Updated on December 20, 2018. Medical content reviewed by Dr. Joseph Rosado, MD, M.B.A, Chief Medical Officer
The first marijuana possession law enacted in the North American continent was written during the colonization of Jamestown, Virginia in 1619. The law actually stated that citizens were required to grow cannabis on their land, and could be fined if they didn’t. This was because hemp was invaluable to the first American settlers. They used hemp to create rope, clothes, paper, and other essential items.
The legal condition of cannabis has an interesting history in the United States. In the 1900’s there was a significant increase in the number of Mexicans that immigrated into the United States. The friction between Mexicans and Americans also increased when the Mexican revolution started to flow over and affect the bordering states. One of the main societal differences between Mexicans and Americans was that many Mexicans smoked marihuana. Legislators took advantage of this and decided to outlaw marijuana possession This effectively gave them legal backing to deport Mexicans back to their homeland. Nevertheless, the racism that fueled the anti-Mexican mentality is no different than what is seen in the United States today.
On the east coast of the United States the situation was similar. Racism against African-Americans and Latin Americans was shrouded under the speculation of being ethnic groups that smoked marijuana. In 1930, the Federal Bureau of Narcotics was created under the Treasury Department, and Harry J. Anslinger was appointed as the director. He had planned to capitalize on his newly appointed government position by using racism and violence to create an imaginary problem, also known as “reefer madness”. One of his infamous comments stated, “Reefer makes darkies think they’re as good as white men.” Anslinger also reported that marijuana made its users violent, one time stating that if “you smoke a joint then you’re likely to kill your brother.” Anslinger’s appointment as the director of the Bureau of Narcotics set the stage for the legal war on marijuana possession in the United States.
Marijuana was an influential force in jazz music industry around the same time, and the vigilant director of the federal organization sought to target jazz entertainers, Latin and African-Americans by focusing on marijuana. Anslinger realized that focusing solely on cocaine and opiates would not help the bureau or aggrandize his position. By making the possession of marijuana a federal crime he made the first major step towards squashing the future of the marijuana and hemp industry, but he didn’t do it single handedly.
Henry Anslinger enlisted the help of William Randolph Hearst to help turn the public against marijuana. Hearst was the owner of numerous newspaper and publishing companies, and his ability to control the media was vast. Hearst was also involved with the timber industry, which is where a lot of his animosity towards Mexicans developed. During the Mexican revolution, Hearst had lost approximately 800,000 acres of timberland. Hearst also knew the potential influence that hemp could have on the paper industry, which could possibly greatly undermine his own business. As a result, Hearst and Anslinger use their ability to control the masses and the deep-seated racism that people had towards people that are different from them to propagate their own agendas. Hearst used “yellow journalism” to influence people, which was none other than publishing false outlandish claims in the newspaper.

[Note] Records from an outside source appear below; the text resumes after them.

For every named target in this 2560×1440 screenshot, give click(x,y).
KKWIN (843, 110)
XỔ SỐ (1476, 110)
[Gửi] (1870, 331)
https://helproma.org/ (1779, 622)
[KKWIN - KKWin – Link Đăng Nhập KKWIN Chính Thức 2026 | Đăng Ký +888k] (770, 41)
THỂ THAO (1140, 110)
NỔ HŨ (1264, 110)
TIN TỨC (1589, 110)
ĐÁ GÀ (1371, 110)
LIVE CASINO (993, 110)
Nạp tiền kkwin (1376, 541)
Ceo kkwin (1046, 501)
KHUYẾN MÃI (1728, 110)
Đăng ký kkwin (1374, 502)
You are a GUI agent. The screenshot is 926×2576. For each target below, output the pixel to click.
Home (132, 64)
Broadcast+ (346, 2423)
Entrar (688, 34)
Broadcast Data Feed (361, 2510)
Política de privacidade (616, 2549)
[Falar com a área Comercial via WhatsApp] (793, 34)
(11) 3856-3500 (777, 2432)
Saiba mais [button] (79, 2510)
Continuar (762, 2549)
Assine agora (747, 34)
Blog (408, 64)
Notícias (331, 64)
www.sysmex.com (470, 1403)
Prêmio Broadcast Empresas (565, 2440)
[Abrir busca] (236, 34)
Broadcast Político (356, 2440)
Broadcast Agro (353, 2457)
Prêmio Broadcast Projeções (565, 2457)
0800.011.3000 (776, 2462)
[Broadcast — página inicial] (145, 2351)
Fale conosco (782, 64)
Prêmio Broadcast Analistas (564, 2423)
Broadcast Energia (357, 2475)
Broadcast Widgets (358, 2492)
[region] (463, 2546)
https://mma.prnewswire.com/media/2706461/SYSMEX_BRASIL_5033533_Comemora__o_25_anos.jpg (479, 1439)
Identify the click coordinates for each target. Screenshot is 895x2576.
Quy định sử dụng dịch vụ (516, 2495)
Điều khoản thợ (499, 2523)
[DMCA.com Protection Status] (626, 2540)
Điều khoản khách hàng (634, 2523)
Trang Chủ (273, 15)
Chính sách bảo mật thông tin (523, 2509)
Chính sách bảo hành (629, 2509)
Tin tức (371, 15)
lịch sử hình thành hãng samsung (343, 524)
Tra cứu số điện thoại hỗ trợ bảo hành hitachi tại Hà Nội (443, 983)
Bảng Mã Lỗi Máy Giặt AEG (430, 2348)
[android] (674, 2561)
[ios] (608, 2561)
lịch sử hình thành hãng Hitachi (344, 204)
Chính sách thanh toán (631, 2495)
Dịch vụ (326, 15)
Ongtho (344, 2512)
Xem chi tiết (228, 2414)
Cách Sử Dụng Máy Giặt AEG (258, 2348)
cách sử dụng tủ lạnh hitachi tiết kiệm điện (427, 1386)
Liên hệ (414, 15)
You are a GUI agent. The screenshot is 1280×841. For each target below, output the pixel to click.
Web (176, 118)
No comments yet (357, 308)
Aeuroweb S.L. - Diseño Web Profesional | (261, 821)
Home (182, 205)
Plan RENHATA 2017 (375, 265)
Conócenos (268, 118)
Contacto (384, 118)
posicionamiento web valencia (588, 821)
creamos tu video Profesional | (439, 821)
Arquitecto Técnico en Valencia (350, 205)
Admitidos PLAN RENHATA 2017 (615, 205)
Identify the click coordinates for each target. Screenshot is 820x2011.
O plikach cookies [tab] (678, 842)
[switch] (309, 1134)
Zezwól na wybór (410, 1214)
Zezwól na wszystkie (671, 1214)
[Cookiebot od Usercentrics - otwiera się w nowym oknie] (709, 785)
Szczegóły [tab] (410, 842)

One of his newspapers, The San Francisco Examiner, stated the following about marijuana: “By the tons it is coming into this country — the deadly, dreadful poison that racks and tears not only the body, but the very heart and soul of every human being who once becomes a slave to it in any of its cruel and devastating forms…. Marihuana is a short cut to the insane asylum. Smoke marihuana cigarettes for a month and what was once your brain will be nothing but a storehouse of horrid specters. Hasheesh makes a murderer who kills for the love of killing out of the mildest mannered man who ever laughed at the idea that any habit could ever get him….”
In addition, the Dupont pharmaceutical company also funded Hearst and Anslinger. They focused primarily on the manufacturing of nylon which they had patented. Making marijuana possession illegal would undermine the hemp industry, therefore removing a key competitor from their market.
Henry Anslinger started to collect articles written in Hearst’s newspapers and covertly started to build a case to federally ban marijuana. What finally ended up solidifying the collapse of the marijuana industry was the decision of Congress to pass the Marijuana Act of 1937, despite the fact that the the representative from the American Medical Association did not agree with the legislation. In addition to the Marijuana Act of 1937, several decades later, the Controlled Substances Act of 1970 was passed which categorized marijuana as a Schedule I drug. A Schedule I drug is defined as a “substance has a high potential for abuse, has no currently accepted medical use in treatment in the United States, and there is a lack of accepted safety for use of the drug or other substance under medical supervision.”